Exercise aim =>
Rewrite all the material below as a Markdown table with two columns, Row for the row number and Text for each line, and leave out blank lines.

Dataset content =>

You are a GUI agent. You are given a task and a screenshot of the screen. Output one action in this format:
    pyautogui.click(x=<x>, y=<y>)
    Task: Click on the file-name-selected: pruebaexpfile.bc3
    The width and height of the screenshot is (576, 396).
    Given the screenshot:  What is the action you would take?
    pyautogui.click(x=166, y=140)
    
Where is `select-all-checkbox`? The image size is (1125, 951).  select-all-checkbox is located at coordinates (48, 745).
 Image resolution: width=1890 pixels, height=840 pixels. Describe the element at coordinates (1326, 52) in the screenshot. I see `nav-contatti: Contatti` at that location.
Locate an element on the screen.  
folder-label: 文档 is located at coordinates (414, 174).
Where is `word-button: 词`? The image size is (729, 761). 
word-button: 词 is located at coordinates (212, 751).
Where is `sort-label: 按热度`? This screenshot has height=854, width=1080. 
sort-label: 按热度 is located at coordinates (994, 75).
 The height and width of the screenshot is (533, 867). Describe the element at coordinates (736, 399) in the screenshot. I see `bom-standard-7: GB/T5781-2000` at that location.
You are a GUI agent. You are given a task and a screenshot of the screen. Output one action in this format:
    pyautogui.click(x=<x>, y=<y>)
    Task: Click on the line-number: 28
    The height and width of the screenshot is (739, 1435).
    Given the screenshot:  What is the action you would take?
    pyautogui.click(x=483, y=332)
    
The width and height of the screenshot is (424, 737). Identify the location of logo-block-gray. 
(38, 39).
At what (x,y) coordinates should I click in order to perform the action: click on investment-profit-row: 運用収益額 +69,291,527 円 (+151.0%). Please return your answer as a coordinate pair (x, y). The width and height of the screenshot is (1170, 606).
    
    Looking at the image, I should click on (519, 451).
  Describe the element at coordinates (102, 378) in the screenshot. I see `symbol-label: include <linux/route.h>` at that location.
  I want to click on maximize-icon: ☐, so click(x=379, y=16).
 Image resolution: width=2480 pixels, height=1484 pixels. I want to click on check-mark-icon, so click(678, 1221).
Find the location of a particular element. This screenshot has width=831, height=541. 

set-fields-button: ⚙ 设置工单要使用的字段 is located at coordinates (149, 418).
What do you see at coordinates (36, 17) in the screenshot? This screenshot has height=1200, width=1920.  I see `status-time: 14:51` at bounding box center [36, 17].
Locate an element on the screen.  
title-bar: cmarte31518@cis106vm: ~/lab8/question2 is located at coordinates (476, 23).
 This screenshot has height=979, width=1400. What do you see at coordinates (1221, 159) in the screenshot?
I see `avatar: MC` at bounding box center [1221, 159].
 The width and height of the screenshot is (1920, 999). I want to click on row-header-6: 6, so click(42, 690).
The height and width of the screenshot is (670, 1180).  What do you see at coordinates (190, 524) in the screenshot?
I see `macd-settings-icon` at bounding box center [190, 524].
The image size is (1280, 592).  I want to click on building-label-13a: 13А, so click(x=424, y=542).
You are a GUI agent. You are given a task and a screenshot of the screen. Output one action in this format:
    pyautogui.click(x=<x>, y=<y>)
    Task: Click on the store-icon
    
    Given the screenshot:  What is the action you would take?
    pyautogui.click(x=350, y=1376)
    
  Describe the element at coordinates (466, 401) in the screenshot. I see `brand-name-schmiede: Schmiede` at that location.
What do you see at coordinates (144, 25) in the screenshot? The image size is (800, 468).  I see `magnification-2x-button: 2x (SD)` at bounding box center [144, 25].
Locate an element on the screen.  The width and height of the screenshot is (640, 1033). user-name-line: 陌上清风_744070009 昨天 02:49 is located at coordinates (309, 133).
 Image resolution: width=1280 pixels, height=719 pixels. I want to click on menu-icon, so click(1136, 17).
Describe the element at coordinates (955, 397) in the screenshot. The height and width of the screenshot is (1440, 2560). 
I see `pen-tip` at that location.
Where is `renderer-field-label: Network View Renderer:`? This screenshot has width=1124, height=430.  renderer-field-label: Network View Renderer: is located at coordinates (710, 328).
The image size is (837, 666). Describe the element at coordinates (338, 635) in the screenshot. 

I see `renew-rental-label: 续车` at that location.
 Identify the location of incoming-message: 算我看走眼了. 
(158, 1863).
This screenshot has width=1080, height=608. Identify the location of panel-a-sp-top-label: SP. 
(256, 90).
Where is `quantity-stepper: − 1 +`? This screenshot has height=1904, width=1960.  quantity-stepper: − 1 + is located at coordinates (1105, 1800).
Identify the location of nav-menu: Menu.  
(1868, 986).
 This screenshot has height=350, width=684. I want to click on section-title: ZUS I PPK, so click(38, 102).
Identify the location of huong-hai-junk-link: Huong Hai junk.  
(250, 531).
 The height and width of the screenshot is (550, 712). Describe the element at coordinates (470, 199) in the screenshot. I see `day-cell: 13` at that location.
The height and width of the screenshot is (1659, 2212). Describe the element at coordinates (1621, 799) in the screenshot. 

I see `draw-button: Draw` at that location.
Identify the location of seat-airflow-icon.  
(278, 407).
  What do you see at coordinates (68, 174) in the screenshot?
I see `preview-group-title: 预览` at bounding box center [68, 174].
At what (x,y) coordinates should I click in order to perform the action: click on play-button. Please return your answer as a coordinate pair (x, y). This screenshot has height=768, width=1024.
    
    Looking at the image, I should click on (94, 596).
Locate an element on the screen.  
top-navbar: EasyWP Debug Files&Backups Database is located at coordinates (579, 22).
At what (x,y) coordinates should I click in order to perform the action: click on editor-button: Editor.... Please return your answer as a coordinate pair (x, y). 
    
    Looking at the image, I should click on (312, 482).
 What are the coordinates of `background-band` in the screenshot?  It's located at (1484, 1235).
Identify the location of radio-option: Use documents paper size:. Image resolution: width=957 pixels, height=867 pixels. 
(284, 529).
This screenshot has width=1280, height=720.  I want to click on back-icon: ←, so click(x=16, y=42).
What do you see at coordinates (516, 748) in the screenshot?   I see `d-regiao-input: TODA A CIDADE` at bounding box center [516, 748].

Response below =>
| Row | Text |
|---|---|
| 1 | You are a GUI agent. You are given a task and a screenshot of the screen. Output one action in this format: |
| 2 |     pyautogui.click(x=<x>, y=<y>) |
| 3 |     Task: Click on the file-name-selected: pruebaexpfile.bc3 |
| 4 |     The width and height of the screenshot is (576, 396). |
| 5 |     Given the screenshot:  What is the action you would take? |
| 6 |     pyautogui.click(x=166, y=140) |
| 7 | Where is `select-all-checkbox`? The image size is (1125, 951).  select-all-checkbox is located at coordinates (48, 745). |
| 8 |  Image resolution: width=1890 pixels, height=840 pixels. Describe the element at coordinates (1326, 52) in the screenshot. I see `nav-contatti: Contatti` at that location. |
| 9 | Locate an element on the screen.   |
| 10 | folder-label: 文档 is located at coordinates (414, 174). |
| 11 | Where is `word-button: 词`? The image size is (729, 761).  |
| 12 | word-button: 词 is located at coordinates (212, 751). |
| 13 | Where is `sort-label: 按热度`? This screenshot has height=854, width=1080.  |
| 14 | sort-label: 按热度 is located at coordinates (994, 75). |
| 15 |  The height and width of the screenshot is (533, 867). Describe the element at coordinates (736, 399) in the screenshot. I see `bom-standard-7: GB/T5781-2000` at that location. |
| 16 | You are a GUI agent. You are given a task and a screenshot of the screen. Output one action in this format: |
| 17 |     pyautogui.click(x=<x>, y=<y>) |
| 18 |     Task: Click on the line-number: 28 |
| 19 |     The height and width of the screenshot is (739, 1435). |
| 20 |     Given the screenshot:  What is the action you would take? |
| 21 |     pyautogui.click(x=483, y=332) |
| 22 | The width and height of the screenshot is (424, 737). Identify the location of logo-block-gray.  |
| 23 | (38, 39). |
| 24 | At what (x,y) coordinates should I click in order to perform the action: click on investment-profit-row: 運用収益額 +69,291,527 円 (+151.0%). Please return your answer as a coordinate pair (x, y). The width and height of the screenshot is (1170, 606). |
| 25 |     Looking at the image, I should click on (519, 451). |
| 26 |   Describe the element at coordinates (102, 378) in the screenshot. I see `symbol-label: include <linux/route.h>` at that location. |
| 27 |   I want to click on maximize-icon: ☐, so click(x=379, y=16). |
| 28 |  Image resolution: width=2480 pixels, height=1484 pixels. I want to click on check-mark-icon, so click(678, 1221). |
| 29 | Find the location of a particular element. This screenshot has width=831, height=541.  |
| 30 | set-fields-button: ⚙ 设置工单要使用的字段 is located at coordinates (149, 418). |
| 31 | What do you see at coordinates (36, 17) in the screenshot? This screenshot has height=1200, width=1920.  I see `status-time: 14:51` at bounding box center [36, 17]. |
| 32 | Locate an element on the screen.   |
| 33 | title-bar: cmarte31518@cis106vm: ~/lab8/question2 is located at coordinates (476, 23). |
| 34 |  This screenshot has height=979, width=1400. What do you see at coordinates (1221, 159) in the screenshot? |
| 35 | I see `avatar: MC` at bounding box center [1221, 159]. |
| 36 |  The width and height of the screenshot is (1920, 999). I want to click on row-header-6: 6, so click(42, 690). |
| 37 | The height and width of the screenshot is (670, 1180).  What do you see at coordinates (190, 524) in the screenshot? |
| 38 | I see `macd-settings-icon` at bounding box center [190, 524]. |
| 39 | The image size is (1280, 592).  I want to click on building-label-13a: 13А, so click(x=424, y=542). |
| 40 | You are a GUI agent. You are given a task and a screenshot of the screen. Output one action in this format: |
| 41 |     pyautogui.click(x=<x>, y=<y>) |
| 42 |     Task: Click on the store-icon |
| 43 |     Given the screenshot:  What is the action you would take? |
| 44 |     pyautogui.click(x=350, y=1376) |
| 45 |   Describe the element at coordinates (466, 401) in the screenshot. I see `brand-name-schmiede: Schmiede` at that location. |
| 46 | What do you see at coordinates (144, 25) in the screenshot? The image size is (800, 468).  I see `magnification-2x-button: 2x (SD)` at bounding box center [144, 25]. |
| 47 | Locate an element on the screen.  The width and height of the screenshot is (640, 1033). user-name-line: 陌上清风_744070009 昨天 02:49 is located at coordinates (309, 133). |
| 48 |  Image resolution: width=1280 pixels, height=719 pixels. I want to click on menu-icon, so click(1136, 17). |
| 49 | Describe the element at coordinates (955, 397) in the screenshot. The height and width of the screenshot is (1440, 2560).  |
| 50 | I see `pen-tip` at that location. |
| 51 | Where is `renderer-field-label: Network View Renderer:`? This screenshot has width=1124, height=430.  renderer-field-label: Network View Renderer: is located at coordinates (710, 328). |
| 52 | The image size is (837, 666). Describe the element at coordinates (338, 635) in the screenshot.  |
| 53 | I see `renew-rental-label: 续车` at that location. |
| 54 |  Identify the location of incoming-message: 算我看走眼了.  |
| 55 | (158, 1863). |
| 56 | This screenshot has width=1080, height=608. Identify the location of panel-a-sp-top-label: SP.  |
| 57 | (256, 90). |
| 58 | Where is `quantity-stepper: − 1 +`? This screenshot has height=1904, width=1960.  quantity-stepper: − 1 + is located at coordinates (1105, 1800). |
| 59 | Identify the location of nav-menu: Menu.   |
| 60 | (1868, 986). |
| 61 |  This screenshot has height=350, width=684. I want to click on section-title: ZUS I PPK, so click(38, 102). |
| 62 | Identify the location of huong-hai-junk-link: Huong Hai junk.   |
| 63 | (250, 531). |
| 64 |  The height and width of the screenshot is (550, 712). Describe the element at coordinates (470, 199) in the screenshot. I see `day-cell: 13` at that location. |
| 65 | The height and width of the screenshot is (1659, 2212). Describe the element at coordinates (1621, 799) in the screenshot.  |
| 66 | I see `draw-button: Draw` at that location. |
| 67 | Identify the location of seat-airflow-icon.   |
| 68 | (278, 407). |
| 69 |   What do you see at coordinates (68, 174) in the screenshot? |
| 70 | I see `preview-group-title: 预览` at bounding box center [68, 174]. |
| 71 | At what (x,y) coordinates should I click in order to perform the action: click on play-button. Please return your answer as a coordinate pair (x, y). This screenshot has height=768, width=1024. |
| 72 |     Looking at the image, I should click on (94, 596). |
| 73 | Locate an element on the screen.   |
| 74 | top-navbar: EasyWP Debug Files&Backups Database is located at coordinates (579, 22). |
| 75 | At what (x,y) coordinates should I click in order to perform the action: click on editor-button: Editor.... Please return your answer as a coordinate pair (x, y).  |
| 76 |     Looking at the image, I should click on (312, 482). |
| 77 |  What are the coordinates of `background-band` in the screenshot?  It's located at (1484, 1235). |
| 78 | Identify the location of radio-option: Use documents paper size:. Image resolution: width=957 pixels, height=867 pixels.  |
| 79 | (284, 529). |
| 80 | This screenshot has width=1280, height=720.  I want to click on back-icon: ←, so click(x=16, y=42). |
| 81 | What do you see at coordinates (516, 748) in the screenshot?   I see `d-regiao-input: TODA A CIDADE` at bounding box center [516, 748]. |